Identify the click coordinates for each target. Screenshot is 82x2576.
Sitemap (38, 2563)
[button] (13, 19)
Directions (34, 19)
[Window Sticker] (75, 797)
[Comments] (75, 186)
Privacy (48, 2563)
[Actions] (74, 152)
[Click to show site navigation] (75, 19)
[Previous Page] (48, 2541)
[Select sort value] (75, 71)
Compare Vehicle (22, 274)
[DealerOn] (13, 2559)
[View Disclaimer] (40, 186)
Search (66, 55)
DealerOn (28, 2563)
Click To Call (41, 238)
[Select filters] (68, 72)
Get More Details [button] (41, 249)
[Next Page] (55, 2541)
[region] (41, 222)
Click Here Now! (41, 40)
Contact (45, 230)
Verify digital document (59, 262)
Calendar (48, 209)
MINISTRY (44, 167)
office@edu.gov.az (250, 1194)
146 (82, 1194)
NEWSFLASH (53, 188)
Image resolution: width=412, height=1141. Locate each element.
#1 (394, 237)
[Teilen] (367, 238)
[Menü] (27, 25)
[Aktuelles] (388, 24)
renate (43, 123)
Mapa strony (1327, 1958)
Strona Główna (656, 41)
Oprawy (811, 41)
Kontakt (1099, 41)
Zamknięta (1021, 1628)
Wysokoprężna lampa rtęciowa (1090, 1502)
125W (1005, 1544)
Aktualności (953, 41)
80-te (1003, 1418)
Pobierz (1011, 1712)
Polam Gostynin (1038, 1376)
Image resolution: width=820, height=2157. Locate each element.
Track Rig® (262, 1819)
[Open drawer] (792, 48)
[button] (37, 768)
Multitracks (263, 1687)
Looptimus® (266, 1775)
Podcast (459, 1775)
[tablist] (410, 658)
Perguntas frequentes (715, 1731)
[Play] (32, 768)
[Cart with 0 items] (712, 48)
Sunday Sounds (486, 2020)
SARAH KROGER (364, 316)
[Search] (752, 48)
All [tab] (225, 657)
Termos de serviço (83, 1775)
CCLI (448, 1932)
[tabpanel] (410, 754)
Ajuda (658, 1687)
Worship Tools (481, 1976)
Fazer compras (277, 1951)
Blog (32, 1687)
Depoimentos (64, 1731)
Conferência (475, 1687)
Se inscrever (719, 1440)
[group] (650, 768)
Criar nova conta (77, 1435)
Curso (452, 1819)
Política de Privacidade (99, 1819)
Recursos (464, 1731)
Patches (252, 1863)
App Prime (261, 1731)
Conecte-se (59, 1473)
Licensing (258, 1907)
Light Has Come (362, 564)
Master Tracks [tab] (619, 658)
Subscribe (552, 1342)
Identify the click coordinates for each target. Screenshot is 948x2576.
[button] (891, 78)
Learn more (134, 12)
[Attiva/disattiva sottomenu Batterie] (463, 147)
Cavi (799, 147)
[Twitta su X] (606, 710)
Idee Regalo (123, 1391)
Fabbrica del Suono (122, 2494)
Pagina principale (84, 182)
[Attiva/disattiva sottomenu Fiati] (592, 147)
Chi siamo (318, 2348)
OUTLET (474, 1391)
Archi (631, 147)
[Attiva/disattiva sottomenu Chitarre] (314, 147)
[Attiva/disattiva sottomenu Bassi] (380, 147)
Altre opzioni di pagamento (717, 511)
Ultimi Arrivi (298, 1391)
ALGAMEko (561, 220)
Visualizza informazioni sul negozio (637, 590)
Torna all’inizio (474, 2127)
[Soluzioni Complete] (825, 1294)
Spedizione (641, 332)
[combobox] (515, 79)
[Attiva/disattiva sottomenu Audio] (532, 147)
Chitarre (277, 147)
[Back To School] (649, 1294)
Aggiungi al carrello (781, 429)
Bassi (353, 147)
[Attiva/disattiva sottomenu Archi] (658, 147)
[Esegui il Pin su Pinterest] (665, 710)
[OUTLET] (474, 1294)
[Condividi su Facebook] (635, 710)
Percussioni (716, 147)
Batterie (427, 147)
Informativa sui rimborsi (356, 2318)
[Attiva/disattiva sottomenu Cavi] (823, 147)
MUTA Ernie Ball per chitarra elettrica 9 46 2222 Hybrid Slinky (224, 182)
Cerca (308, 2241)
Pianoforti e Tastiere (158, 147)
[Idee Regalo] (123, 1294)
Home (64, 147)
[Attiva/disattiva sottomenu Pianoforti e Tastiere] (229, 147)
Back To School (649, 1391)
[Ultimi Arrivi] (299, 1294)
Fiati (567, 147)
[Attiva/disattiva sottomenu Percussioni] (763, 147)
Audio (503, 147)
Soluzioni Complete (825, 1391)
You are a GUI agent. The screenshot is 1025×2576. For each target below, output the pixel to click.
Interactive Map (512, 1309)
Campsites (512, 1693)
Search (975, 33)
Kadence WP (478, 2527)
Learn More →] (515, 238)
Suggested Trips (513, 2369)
------------------------------
Exercise → Among the entries above, identify all lines with "Fiati" and copy them.

Solved exercise →
[Attiva/disattiva sottomenu Fiati] (592, 147)
Fiati (567, 147)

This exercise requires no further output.